> WORK INSTRUCTIONS
Restate all entries exactly.

> SOURCE MATERIAL
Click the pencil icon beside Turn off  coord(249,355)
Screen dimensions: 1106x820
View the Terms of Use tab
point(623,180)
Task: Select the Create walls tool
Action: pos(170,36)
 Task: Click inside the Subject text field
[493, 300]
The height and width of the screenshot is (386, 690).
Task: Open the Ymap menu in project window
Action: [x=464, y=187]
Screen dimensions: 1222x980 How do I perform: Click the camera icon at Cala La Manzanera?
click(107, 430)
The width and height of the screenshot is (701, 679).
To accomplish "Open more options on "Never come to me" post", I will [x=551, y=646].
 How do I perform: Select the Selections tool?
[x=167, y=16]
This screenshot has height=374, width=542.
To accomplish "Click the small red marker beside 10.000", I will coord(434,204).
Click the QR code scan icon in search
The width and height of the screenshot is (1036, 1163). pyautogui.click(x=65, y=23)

> EXERCISE OUTPUT
Click the pencil icon beside Turn off  coord(249,355)
Screen dimensions: 1106x820
View the Terms of Use tab
point(623,180)
Task: Select the Create walls tool
Action: pos(170,36)
 Task: Click inside the Subject text field
[493, 300]
The height and width of the screenshot is (386, 690).
Task: Open the Ymap menu in project window
Action: [x=464, y=187]
Screen dimensions: 1222x980 How do I perform: Click the camera icon at Cala La Manzanera?
click(107, 430)
The width and height of the screenshot is (701, 679).
To accomplish "Open more options on "Never come to me" post", I will [x=551, y=646].
 How do I perform: Select the Selections tool?
[x=167, y=16]
This screenshot has height=374, width=542.
To accomplish "Click the small red marker beside 10.000", I will coord(434,204).
Click the QR code scan icon in search
The width and height of the screenshot is (1036, 1163). pyautogui.click(x=65, y=23)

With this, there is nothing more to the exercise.